Skip to main content


Solid state nanopore technology points to the future of DNA sequencing


Imagine the day when your doctor offers you a test that allows you to look into the future and determine what diseases you may get, enabling early diagnosis and treatment. Sound unbelievable? Researchers in the College of Engineering at Illinois are taking a step in this direction.

Professors Jean-Pierre Leburton (electrical and computer engineering), Aleksei Aksimentiev (physics), and Rashid Bashir (ECE, bioengineering, and PI on the University of Illinois IGERT) are developing solid state nanopore technology that has a wide range of applications, including a potential DNA sequencing solution that could make affordable genome sequencing a reality.
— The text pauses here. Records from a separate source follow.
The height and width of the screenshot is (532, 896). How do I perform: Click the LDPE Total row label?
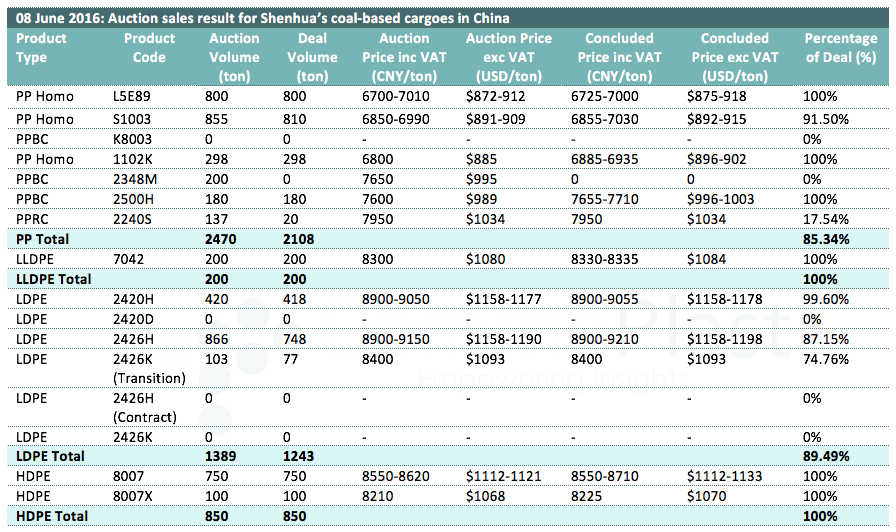pyautogui.click(x=45, y=456)
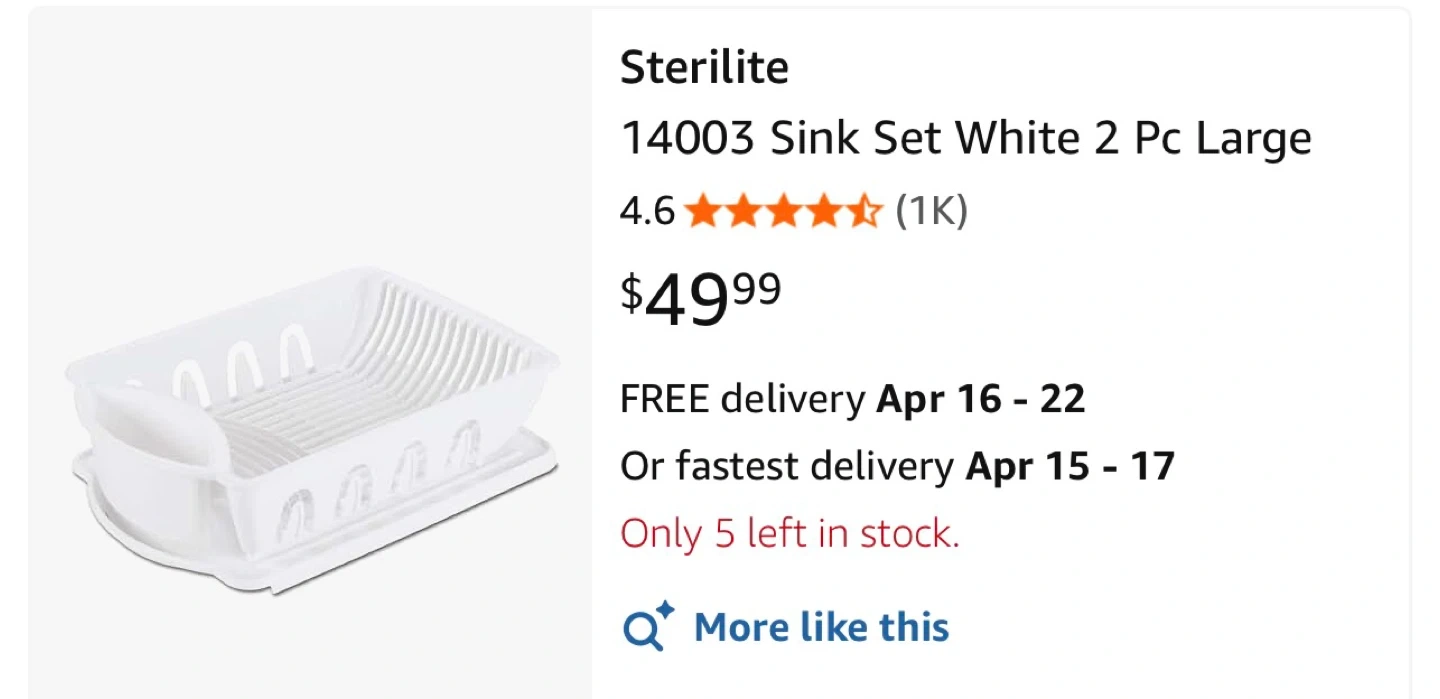Screen dimensions: 1440x699
Task: Click the "Or fastest delivery" text
Action: click(786, 466)
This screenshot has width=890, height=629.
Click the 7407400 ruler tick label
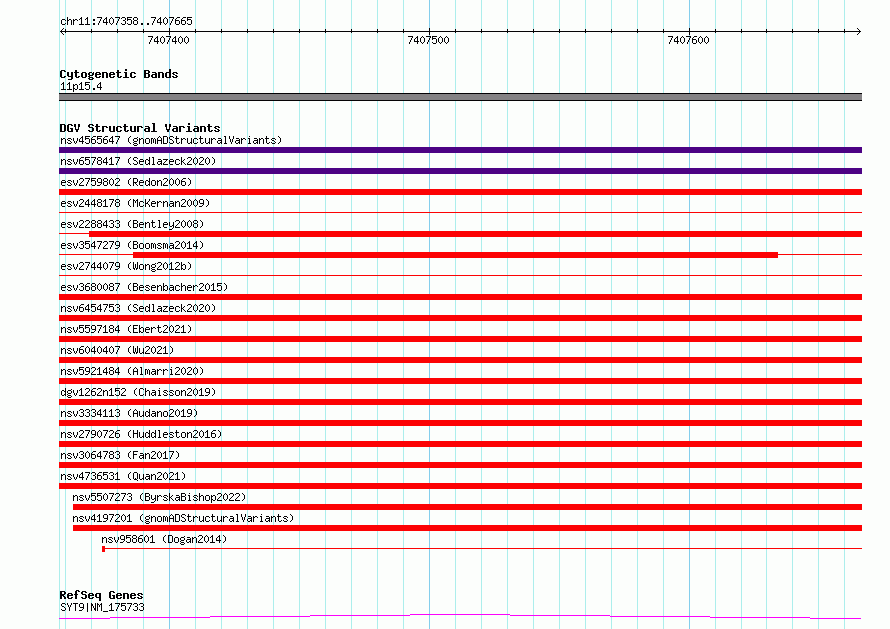tap(168, 40)
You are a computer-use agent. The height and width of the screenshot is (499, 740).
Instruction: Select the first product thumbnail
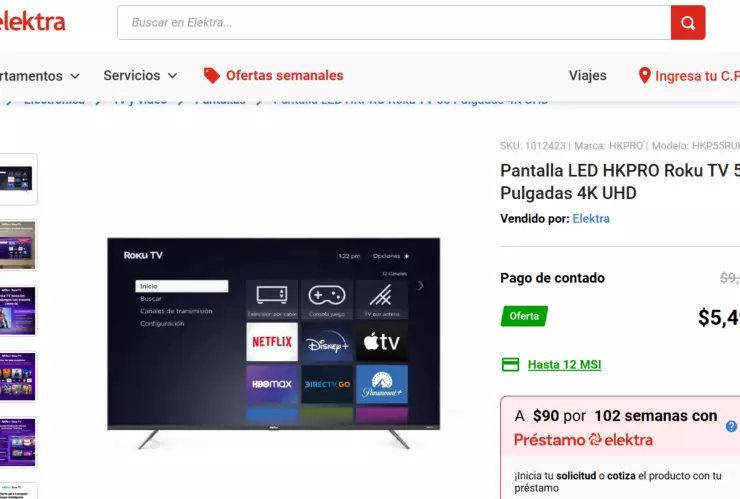point(18,179)
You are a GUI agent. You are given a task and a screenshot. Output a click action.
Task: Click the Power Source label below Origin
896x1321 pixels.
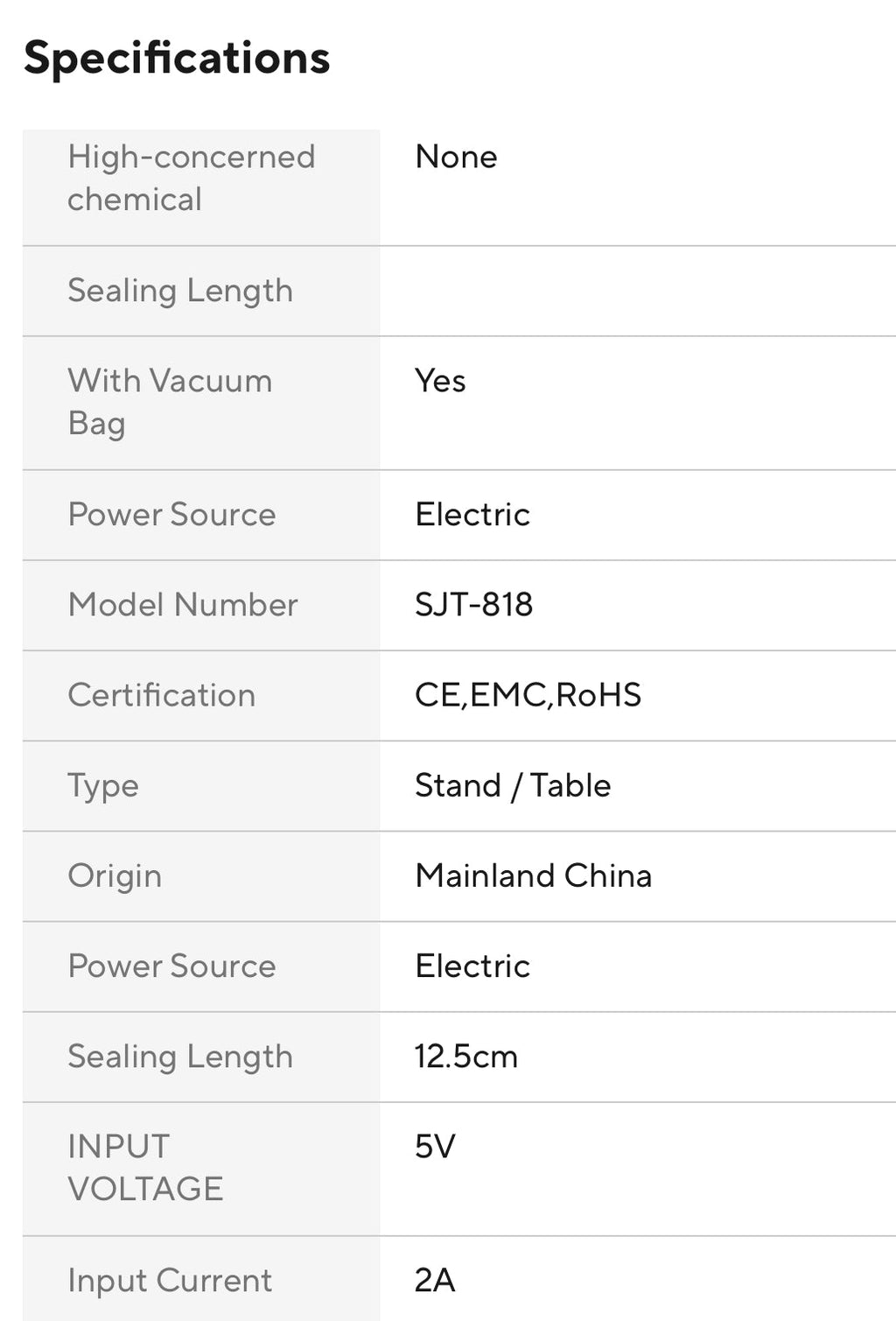172,966
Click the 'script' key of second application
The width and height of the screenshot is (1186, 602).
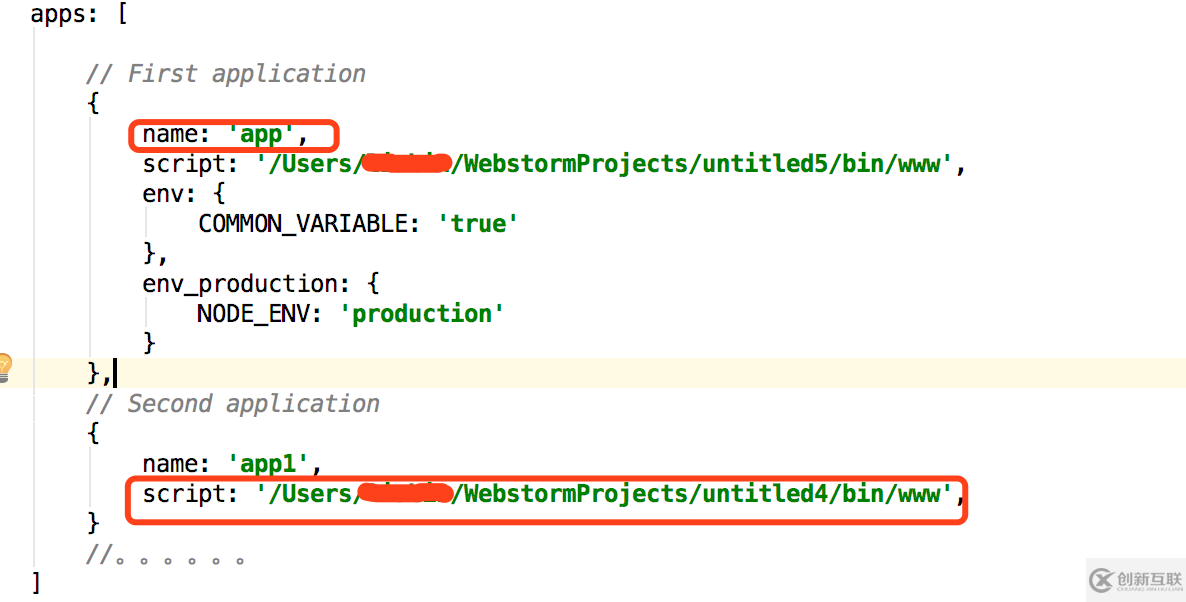(184, 494)
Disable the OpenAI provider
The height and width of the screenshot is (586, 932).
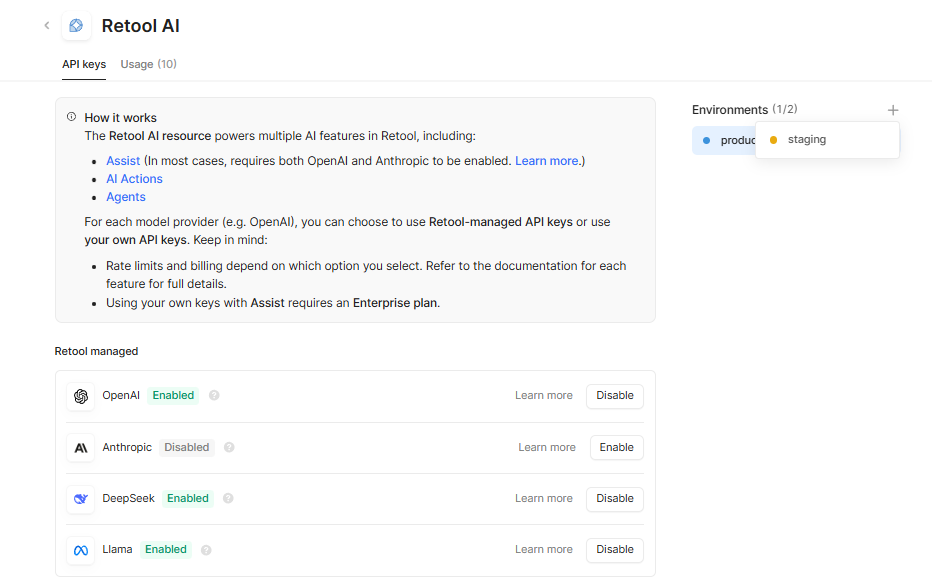tap(614, 396)
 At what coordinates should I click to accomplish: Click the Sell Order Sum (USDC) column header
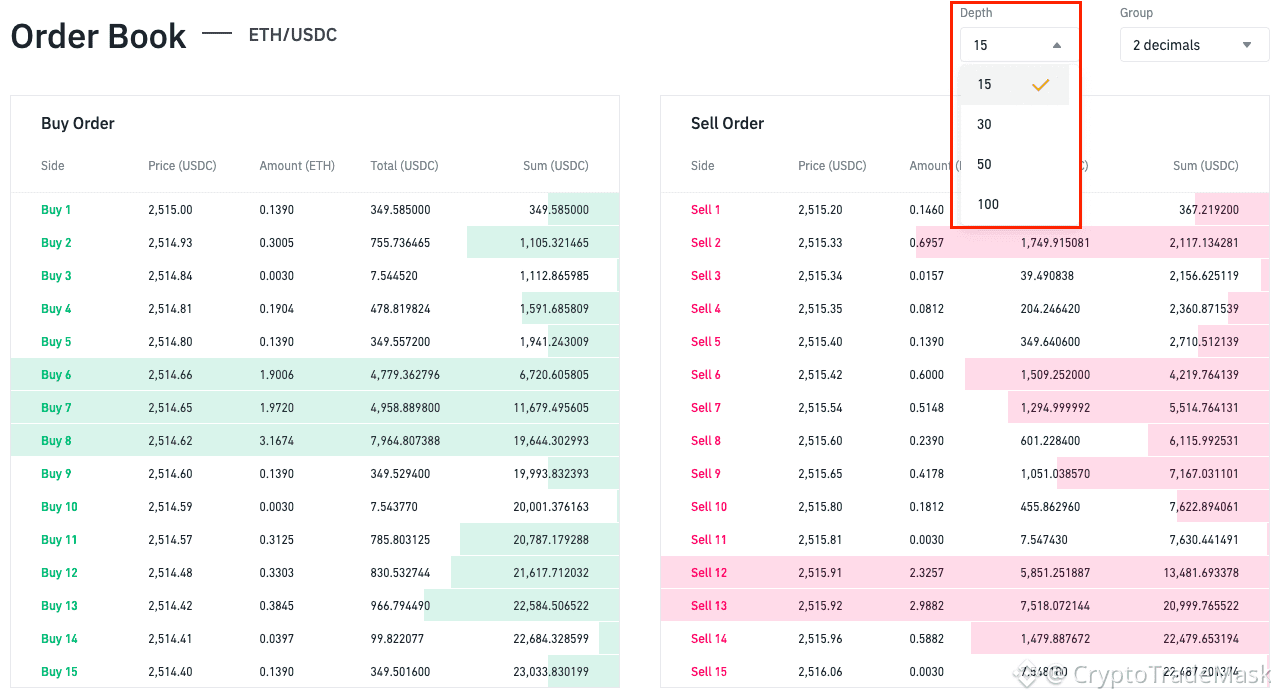[x=1205, y=166]
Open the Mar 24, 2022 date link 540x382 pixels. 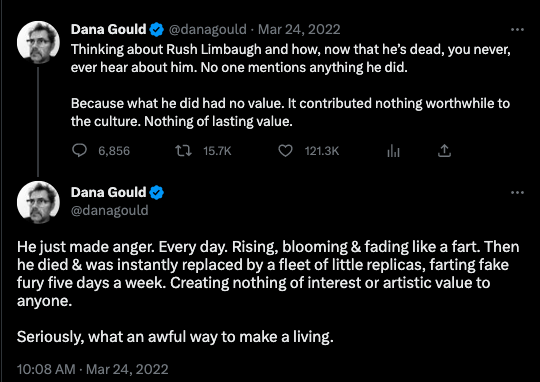[299, 30]
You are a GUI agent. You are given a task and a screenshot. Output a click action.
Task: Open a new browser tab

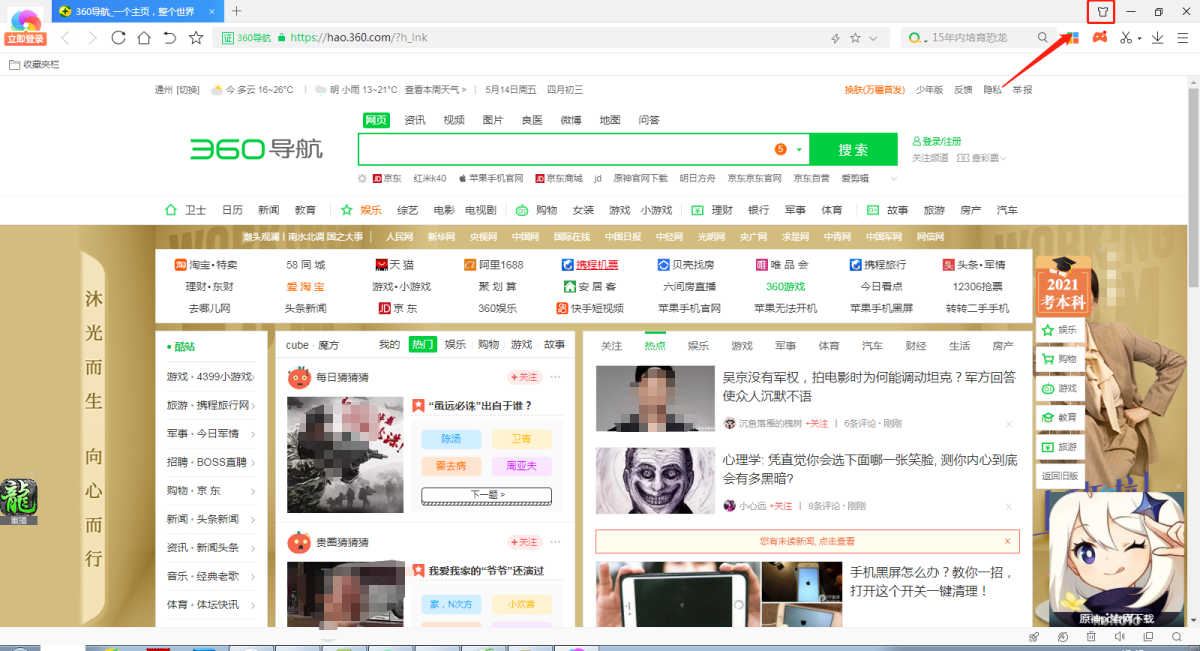[x=237, y=11]
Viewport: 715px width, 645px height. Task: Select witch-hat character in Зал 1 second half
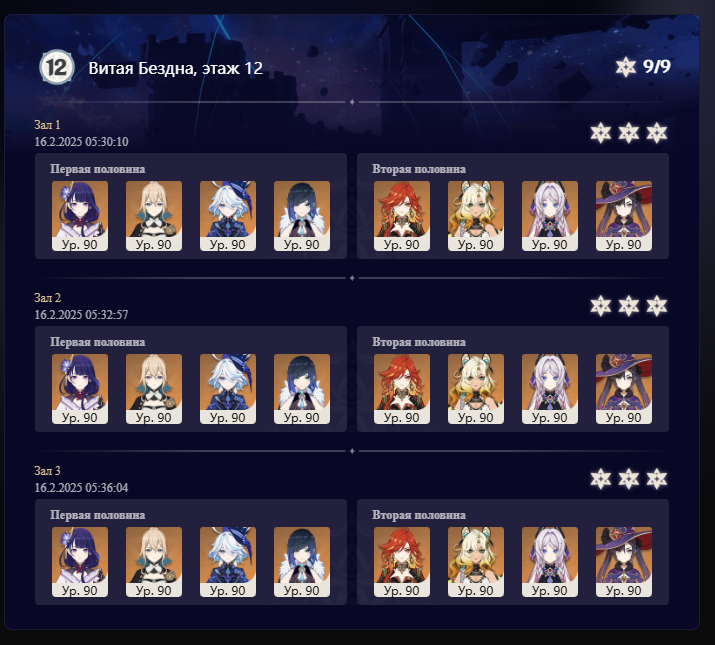(624, 216)
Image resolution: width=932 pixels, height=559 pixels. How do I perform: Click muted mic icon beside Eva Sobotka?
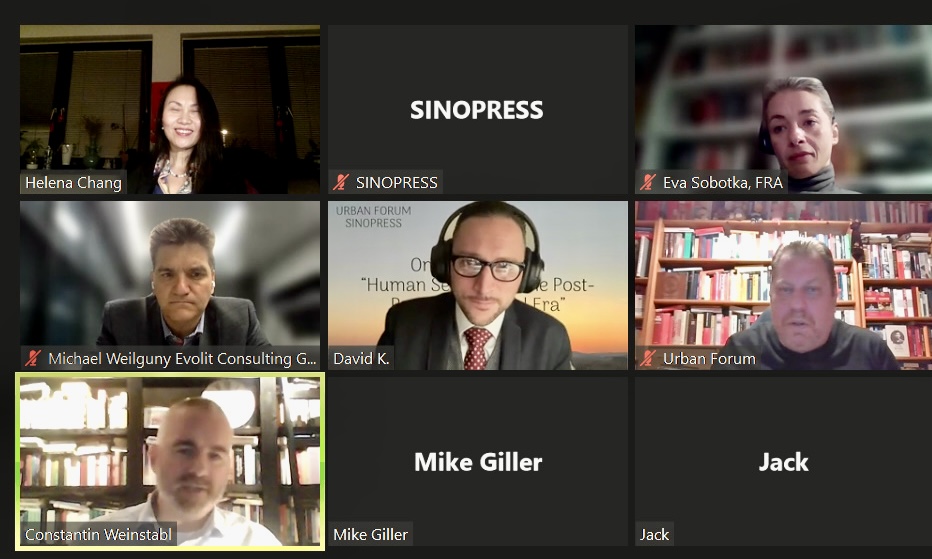point(648,182)
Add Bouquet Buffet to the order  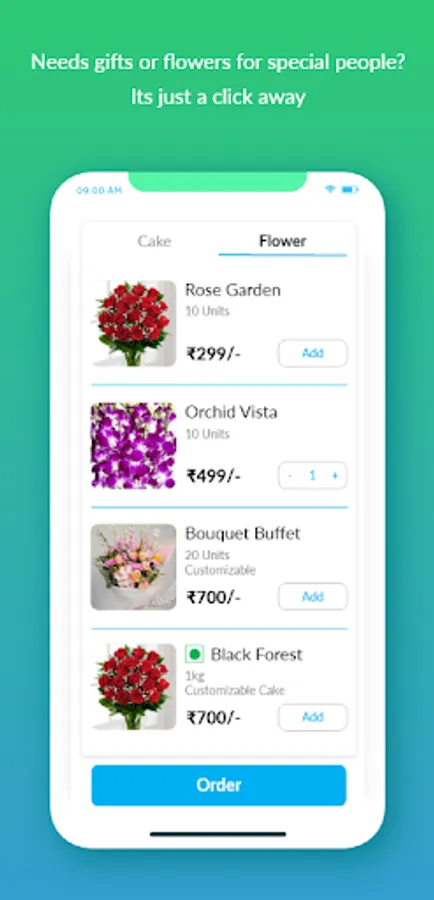click(x=313, y=596)
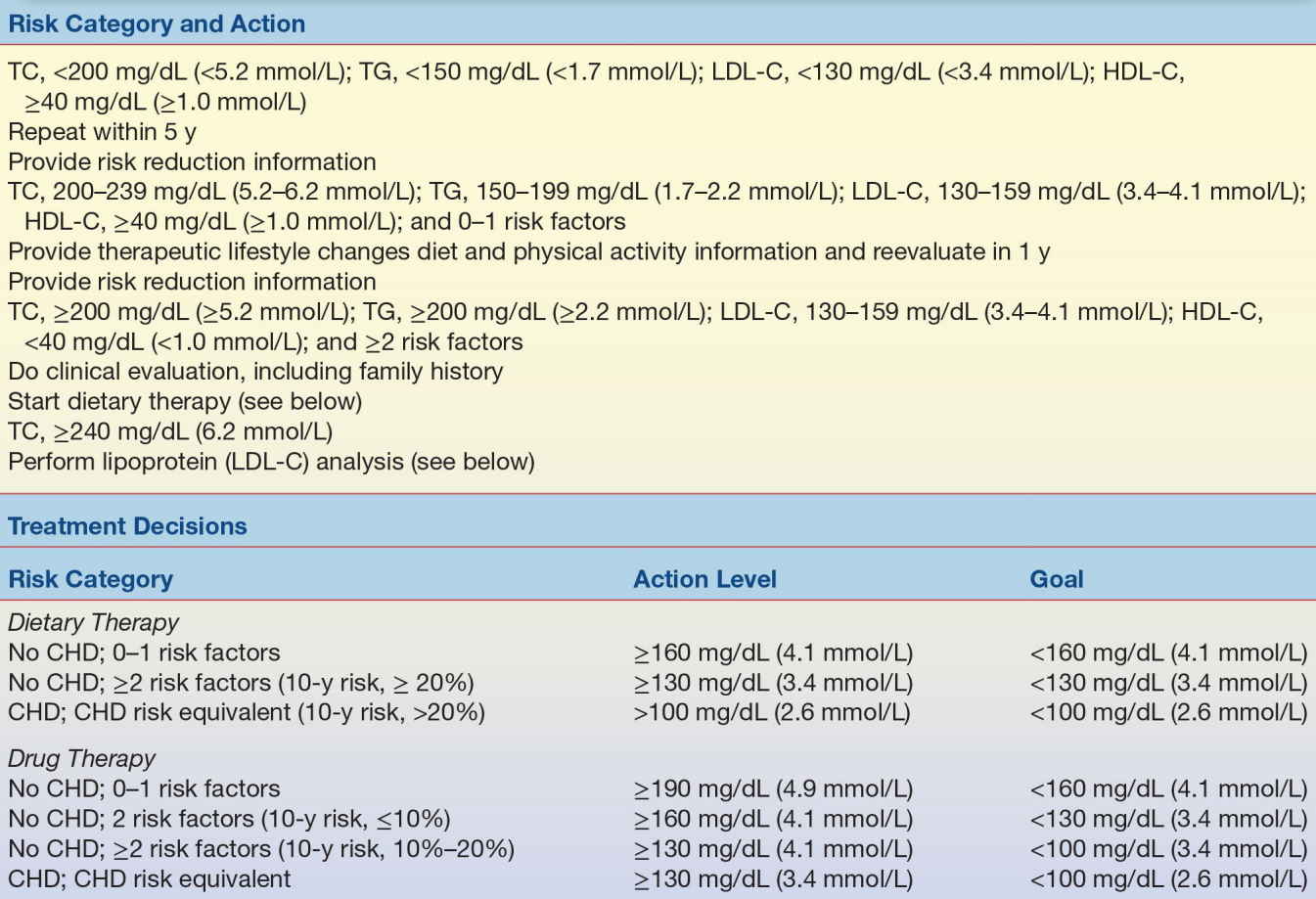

While this technology features many adjustable parameters that will encourage numerous adaptations of this technology, one exciting possibility is its ability to sequence DNA quickly and efficiently. Currently, the cost to sequence a complete human genome is tens of thousands of dollars. With more affordable genome sequencing available, it could become a routine diagnostic test and have significant medical impact.

The team’s solid state nanopore technology creates nanopore devices—using a thin semiconductor, the basic material for nanoelectronics and integrated circuits—that can pull single-stranded DNA and double-stranded (ds) DNA through the nanopores in a controlled manner, and provides for the measurement of critical nanopore parameters associated with specific base pairs or degree of methylation.